Provided records section start
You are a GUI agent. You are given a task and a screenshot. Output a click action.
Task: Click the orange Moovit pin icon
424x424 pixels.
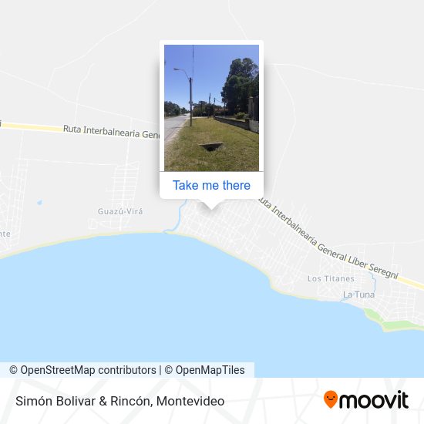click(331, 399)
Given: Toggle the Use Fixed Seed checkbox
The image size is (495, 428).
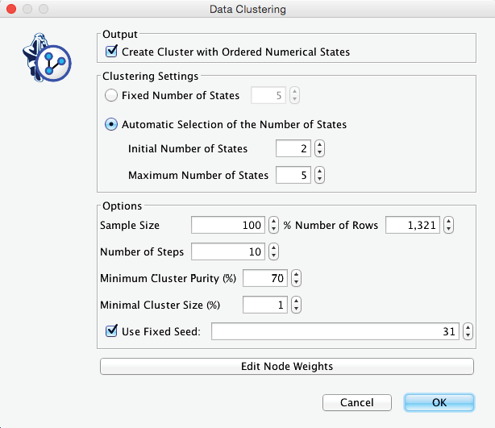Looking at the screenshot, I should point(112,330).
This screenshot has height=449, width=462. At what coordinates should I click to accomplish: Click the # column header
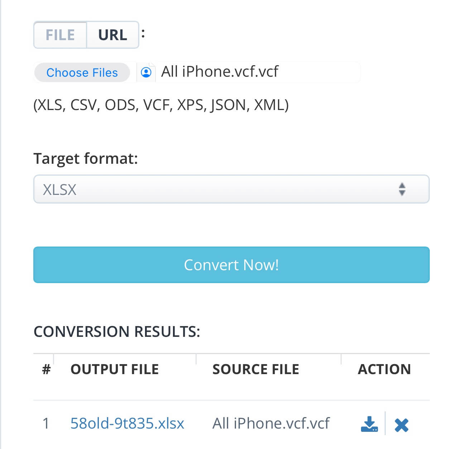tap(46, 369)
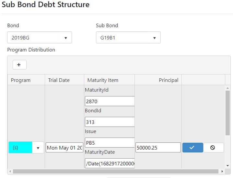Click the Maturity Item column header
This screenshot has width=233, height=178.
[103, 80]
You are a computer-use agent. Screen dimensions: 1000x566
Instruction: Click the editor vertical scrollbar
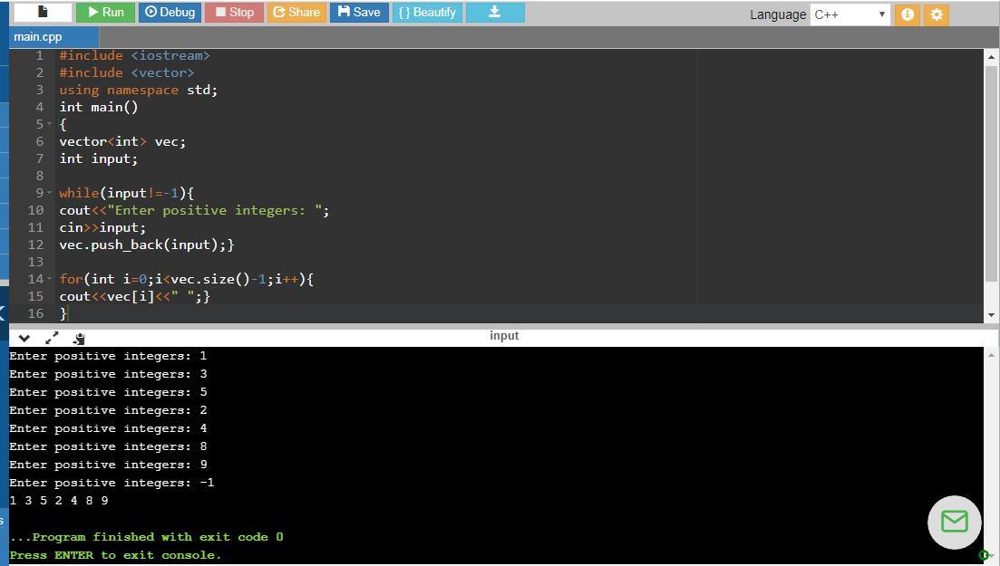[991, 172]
Provided records section end
Provided records section start
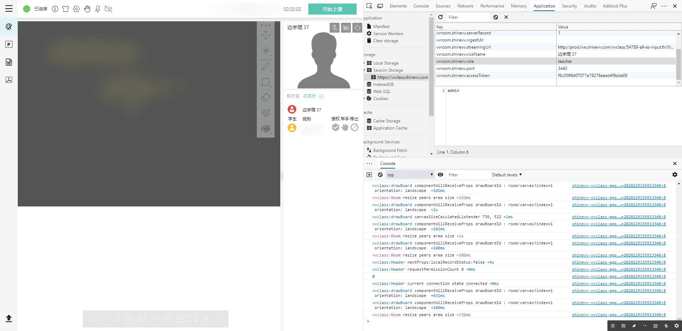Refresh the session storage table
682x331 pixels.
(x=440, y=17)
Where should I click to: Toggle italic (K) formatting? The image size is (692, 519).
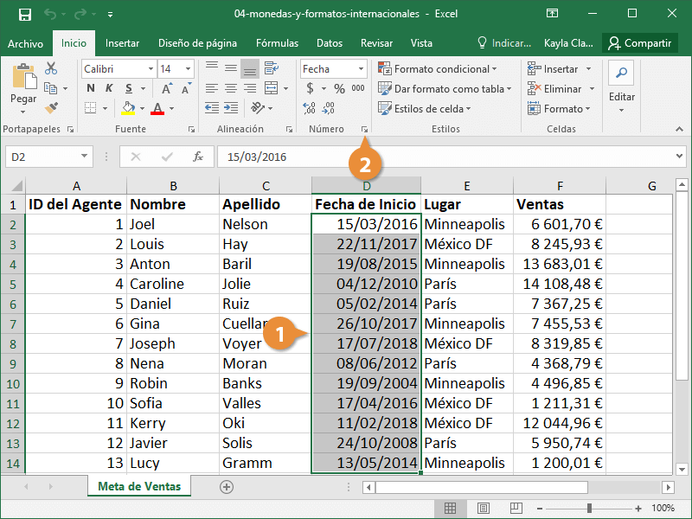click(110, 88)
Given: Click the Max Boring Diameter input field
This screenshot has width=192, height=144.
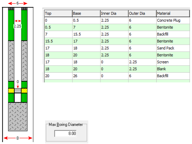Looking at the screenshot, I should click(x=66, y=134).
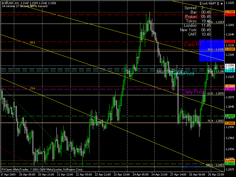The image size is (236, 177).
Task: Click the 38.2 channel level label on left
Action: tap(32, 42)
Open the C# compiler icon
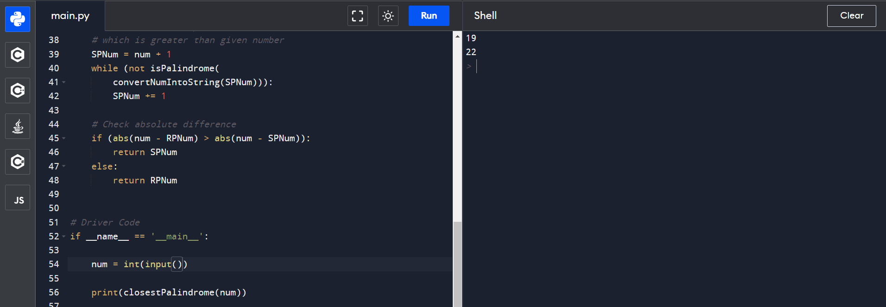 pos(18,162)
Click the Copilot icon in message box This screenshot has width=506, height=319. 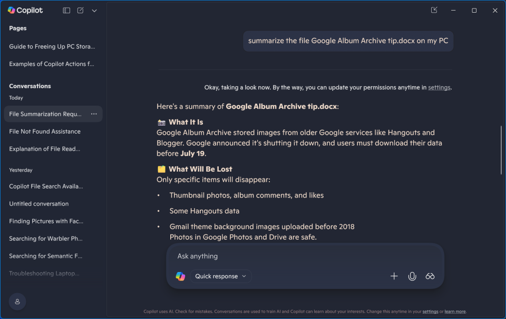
Provided records section end
Across all the records above, count the lines that contain "agent" and reply with only the number.

◆ **Answer space**
2